There are two payment packages: Fusion 100 at £9.99 a month including 100 free minutes of calls; and Fusion 200 at £14.99 including 200 free minutes.
Broadband and fixed line bills of £17.99 per month and £10.50 per month respectively will be unchanged and charged in the usual way.
Calls are charged from the point at which they begin, no matter where the caller then roams during the call. But 0800 numbers, international calls, voicemail and directory inquiries will be charged at mobile rates regardless of from where they are made.
Up to six people can be authorised to use the hub and three people can make calls on the hub simultaneously.
BT declined to give exact pricing information on the cost of extra handsets, but suggested that "the cost of acquisition is not so great", and that more Fusion-capable phones would be available shortly.

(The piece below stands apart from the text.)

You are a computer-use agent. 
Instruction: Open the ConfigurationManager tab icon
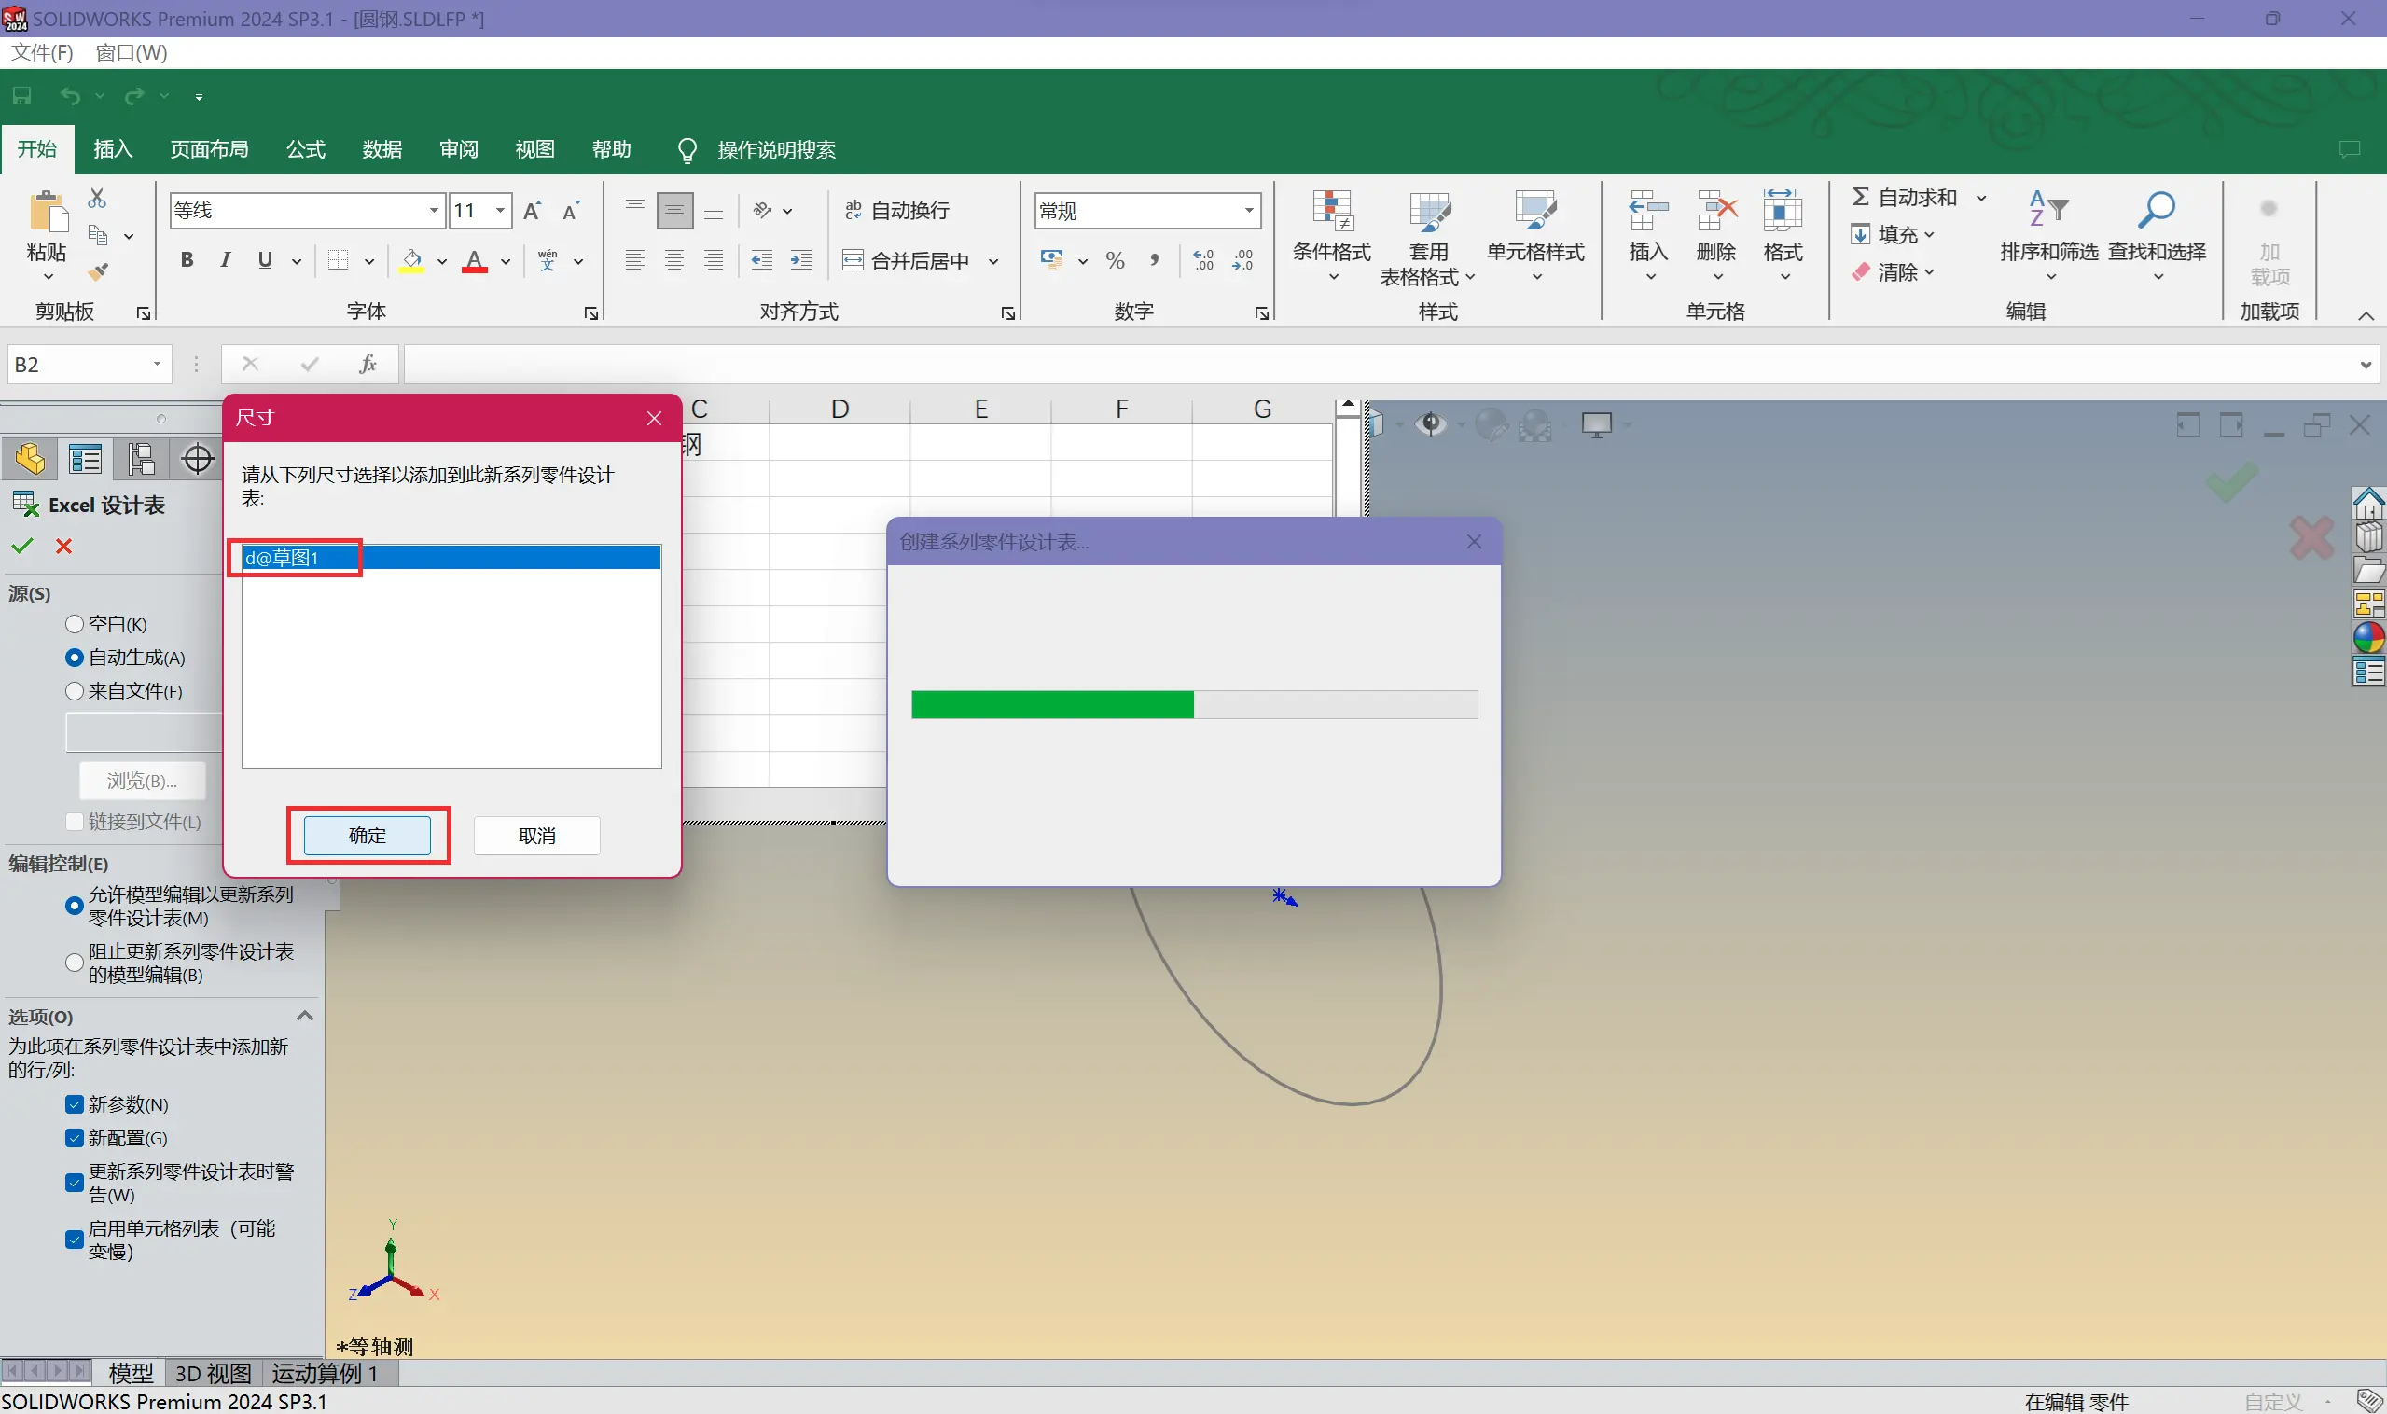[x=141, y=459]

"Cellular telephony revolutionised the world by taking communications mobile and now we are taking it further with the convergence of fixed and mobile," said Ed Zander, chairman of Motorola.
"That is why we will be bringing out a super slim RAZR handset that can use the Fusion service."
In the longer term BT wants to move the fixed line service to Wi-Fi and allow users to make calls using BT's network of 7,800 UK hotspots, once the network is upgraded, and to use Wi-Fi hubs in homes.
The telco said that the first Wi-Fi phones from manufacturers like Nokia will be available in a year's time, and that Wi-Fi Fusion services would follow shortly afterwards.